» Article:
--
Correlation Patterns¶
| Pattern | Interpretation |
|---|---|
| Points along diagonal (↗) | Positive correlation |
| Points along anti-diagonal (↘) | Negative correlation |
| Circular cloud | No correlation |
| Distinct clusters | Possible categorical grouping |
Method Signature¶
pandas.plotting.scatter_matrix(
frame, # DataFrame
alpha=0.5, # Point transparency
figsize=None, # Figure size
ax=None, # Axes array
grid=False, # Show grid
diagonal='hist', # 'hist' or 'kde'
marker='.', # Point marker
density_kwds=None, # KDE kwargs
hist_kwds=None, # Histogram kwargs
range_padding=0.05, # Padding around axis limits
**kwargs # Additional scatter kwargs
)
Summary¶
# Basic scatter matrix
pd.plotting.scatter_matrix(df)
# With KDE on diagonal
pd.plotting.scatter_matrix(df, diagonal='kde')
# Customized
pd.plotting.scatter_matrix(
df[['col1', 'col2', 'col3']],
figsize=(10, 10),
diagonal='hist',
alpha=0.5,
marker='o',
hist_kwds={'bins': 20}
)
Alternatives¶
For more advanced pairwise plots with categorical coloring:
# Using seaborn (if available)
import seaborn as sns
sns.pairplot(df, hue='category_column')
--
» What is being asked: Set down, word for word, the stretch of the scatter matrix page from "Alternatives¶" through "sns.pairplot(df, hue='category_column')". The records are separate material, unconnected to the text above.

Target pointing data
--
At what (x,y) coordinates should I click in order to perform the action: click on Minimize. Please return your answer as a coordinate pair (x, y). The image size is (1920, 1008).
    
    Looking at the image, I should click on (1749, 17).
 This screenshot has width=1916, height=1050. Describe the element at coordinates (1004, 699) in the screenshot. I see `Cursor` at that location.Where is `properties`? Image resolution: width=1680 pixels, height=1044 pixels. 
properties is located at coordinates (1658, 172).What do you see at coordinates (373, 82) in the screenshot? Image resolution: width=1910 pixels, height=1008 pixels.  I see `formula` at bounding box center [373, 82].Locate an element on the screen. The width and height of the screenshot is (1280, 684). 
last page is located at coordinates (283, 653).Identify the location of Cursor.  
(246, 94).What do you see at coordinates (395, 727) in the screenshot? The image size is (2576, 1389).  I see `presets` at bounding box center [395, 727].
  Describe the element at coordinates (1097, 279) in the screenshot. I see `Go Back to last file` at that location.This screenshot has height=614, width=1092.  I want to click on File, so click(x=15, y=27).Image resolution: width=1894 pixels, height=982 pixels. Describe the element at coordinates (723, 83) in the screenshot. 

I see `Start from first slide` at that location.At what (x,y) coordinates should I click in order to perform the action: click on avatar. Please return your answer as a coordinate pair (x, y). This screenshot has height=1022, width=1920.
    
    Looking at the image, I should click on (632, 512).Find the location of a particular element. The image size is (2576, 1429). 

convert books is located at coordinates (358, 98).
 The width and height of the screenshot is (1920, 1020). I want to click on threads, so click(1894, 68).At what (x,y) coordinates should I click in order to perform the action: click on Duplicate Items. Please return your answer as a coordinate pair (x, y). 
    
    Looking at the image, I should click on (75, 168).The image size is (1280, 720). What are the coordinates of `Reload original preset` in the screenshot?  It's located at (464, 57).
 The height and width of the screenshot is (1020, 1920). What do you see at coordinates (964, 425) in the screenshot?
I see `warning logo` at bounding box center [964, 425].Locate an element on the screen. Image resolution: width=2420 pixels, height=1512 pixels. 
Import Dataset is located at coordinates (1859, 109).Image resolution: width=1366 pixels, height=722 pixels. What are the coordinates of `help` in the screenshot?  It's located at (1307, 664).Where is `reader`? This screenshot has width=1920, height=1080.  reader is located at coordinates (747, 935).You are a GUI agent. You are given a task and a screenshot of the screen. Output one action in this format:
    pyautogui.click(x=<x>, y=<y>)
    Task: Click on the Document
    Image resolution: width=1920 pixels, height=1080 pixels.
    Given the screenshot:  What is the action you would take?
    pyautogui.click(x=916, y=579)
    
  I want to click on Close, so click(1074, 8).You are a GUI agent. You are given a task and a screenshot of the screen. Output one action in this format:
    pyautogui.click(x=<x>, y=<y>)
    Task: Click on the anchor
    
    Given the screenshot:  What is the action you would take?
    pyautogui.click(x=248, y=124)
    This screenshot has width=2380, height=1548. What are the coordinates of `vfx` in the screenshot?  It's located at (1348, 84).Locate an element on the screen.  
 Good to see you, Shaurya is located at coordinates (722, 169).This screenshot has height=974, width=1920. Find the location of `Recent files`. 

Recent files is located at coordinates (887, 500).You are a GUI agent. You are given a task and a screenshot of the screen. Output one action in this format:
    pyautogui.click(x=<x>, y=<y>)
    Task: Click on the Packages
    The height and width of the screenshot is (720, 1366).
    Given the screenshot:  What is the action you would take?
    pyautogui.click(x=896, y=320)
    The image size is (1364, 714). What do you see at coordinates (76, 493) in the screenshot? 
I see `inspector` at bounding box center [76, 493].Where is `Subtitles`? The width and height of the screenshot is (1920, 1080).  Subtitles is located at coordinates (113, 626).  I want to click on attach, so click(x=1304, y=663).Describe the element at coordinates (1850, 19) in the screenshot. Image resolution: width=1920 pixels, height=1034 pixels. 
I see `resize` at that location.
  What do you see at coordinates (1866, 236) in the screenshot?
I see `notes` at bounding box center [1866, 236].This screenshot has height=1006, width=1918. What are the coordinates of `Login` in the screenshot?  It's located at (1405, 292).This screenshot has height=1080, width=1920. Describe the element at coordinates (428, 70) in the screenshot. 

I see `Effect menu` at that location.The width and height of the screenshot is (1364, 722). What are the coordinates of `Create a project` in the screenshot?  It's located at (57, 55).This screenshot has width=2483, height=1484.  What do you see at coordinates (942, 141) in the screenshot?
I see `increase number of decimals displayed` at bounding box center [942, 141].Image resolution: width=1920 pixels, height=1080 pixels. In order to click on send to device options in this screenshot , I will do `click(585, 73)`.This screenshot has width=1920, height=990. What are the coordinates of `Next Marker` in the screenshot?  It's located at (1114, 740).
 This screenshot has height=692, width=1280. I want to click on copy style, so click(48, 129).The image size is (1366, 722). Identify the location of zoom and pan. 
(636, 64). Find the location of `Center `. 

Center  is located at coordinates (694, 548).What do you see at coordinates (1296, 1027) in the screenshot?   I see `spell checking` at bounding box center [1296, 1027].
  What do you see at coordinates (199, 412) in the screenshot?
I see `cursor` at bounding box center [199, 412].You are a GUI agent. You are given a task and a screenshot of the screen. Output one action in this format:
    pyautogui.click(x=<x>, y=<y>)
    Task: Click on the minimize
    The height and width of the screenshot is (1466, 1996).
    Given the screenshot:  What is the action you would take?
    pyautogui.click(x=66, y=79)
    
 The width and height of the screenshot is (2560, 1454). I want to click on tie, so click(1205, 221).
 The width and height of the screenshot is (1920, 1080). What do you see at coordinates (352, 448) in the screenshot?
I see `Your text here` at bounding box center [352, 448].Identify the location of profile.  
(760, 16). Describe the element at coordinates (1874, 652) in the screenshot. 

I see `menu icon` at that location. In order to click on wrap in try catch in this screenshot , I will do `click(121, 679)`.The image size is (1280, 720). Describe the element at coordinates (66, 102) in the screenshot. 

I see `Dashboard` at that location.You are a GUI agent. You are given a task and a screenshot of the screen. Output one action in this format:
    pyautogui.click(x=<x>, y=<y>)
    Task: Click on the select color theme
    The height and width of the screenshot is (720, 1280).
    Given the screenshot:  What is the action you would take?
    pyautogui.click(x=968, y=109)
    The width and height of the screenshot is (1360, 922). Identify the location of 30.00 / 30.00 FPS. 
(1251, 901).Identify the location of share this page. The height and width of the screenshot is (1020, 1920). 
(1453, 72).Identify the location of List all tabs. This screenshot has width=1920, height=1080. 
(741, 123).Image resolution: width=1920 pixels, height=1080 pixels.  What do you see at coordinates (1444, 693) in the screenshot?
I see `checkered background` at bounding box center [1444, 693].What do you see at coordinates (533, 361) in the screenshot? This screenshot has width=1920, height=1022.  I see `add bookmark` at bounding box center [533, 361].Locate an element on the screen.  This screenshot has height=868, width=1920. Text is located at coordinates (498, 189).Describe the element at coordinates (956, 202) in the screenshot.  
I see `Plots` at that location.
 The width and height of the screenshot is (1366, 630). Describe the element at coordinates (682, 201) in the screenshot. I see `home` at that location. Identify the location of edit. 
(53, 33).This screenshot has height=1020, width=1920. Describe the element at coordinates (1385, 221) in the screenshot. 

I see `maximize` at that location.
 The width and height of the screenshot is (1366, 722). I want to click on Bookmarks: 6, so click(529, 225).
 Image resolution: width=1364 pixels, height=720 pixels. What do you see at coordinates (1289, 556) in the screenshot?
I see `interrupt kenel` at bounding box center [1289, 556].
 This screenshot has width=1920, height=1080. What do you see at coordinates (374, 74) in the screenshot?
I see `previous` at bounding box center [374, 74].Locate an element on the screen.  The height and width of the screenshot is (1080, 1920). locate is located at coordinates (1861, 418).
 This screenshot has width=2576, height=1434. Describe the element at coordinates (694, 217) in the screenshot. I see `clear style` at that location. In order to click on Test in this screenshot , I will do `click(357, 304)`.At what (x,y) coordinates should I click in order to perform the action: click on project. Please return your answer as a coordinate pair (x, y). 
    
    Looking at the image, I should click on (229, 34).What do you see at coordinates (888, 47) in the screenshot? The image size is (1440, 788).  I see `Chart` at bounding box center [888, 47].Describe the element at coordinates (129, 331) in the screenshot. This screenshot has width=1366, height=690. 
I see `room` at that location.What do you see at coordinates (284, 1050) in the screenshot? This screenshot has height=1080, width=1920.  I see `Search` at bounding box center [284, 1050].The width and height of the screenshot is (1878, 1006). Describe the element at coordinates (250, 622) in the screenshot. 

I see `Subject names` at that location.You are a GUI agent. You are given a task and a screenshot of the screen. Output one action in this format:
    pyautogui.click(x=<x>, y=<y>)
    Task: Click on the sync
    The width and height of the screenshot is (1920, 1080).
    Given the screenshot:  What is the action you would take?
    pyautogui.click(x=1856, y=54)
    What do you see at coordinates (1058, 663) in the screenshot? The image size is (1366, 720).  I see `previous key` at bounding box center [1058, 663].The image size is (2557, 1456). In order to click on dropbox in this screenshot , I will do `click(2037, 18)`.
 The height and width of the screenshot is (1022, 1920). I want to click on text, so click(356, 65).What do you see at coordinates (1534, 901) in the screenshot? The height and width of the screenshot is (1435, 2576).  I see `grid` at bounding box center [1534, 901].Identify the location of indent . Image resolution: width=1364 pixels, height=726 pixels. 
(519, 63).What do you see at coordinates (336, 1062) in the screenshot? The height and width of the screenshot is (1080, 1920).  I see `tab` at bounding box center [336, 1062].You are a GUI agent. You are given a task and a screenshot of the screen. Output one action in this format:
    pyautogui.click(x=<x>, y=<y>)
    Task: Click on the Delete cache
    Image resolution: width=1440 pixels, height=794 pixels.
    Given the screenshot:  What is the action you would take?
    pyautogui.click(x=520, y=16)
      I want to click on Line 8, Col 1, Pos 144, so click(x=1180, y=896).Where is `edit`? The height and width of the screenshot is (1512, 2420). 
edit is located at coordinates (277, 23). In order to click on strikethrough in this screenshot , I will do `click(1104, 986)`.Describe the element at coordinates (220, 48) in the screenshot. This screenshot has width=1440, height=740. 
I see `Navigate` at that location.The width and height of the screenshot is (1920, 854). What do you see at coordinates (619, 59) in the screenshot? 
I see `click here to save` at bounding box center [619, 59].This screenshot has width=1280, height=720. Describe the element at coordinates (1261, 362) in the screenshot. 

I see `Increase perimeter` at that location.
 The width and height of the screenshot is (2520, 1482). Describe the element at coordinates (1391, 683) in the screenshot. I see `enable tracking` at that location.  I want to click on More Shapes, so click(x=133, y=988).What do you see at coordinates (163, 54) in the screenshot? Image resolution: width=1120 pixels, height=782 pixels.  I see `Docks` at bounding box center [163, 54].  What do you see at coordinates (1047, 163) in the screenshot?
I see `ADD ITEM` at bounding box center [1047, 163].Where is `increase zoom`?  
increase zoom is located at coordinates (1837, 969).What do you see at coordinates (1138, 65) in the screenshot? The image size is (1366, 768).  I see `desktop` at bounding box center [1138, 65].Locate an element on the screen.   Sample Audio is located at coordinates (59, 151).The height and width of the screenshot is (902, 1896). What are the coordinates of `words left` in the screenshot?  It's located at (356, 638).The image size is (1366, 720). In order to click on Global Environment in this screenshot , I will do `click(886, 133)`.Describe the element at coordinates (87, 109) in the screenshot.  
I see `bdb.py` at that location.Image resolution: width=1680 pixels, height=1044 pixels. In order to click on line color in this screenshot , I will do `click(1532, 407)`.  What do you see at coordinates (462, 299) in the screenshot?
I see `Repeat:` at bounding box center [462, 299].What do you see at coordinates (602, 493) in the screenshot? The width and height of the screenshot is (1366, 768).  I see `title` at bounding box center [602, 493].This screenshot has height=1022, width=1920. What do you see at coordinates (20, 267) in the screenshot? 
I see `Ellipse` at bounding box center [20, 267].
--
» The reply:
Alternatives¶
For more advanced pairwise plots with categorical coloring:
# Using seaborn (if available)
import seaborn as sns
sns.pairplot(df, hue='category_column')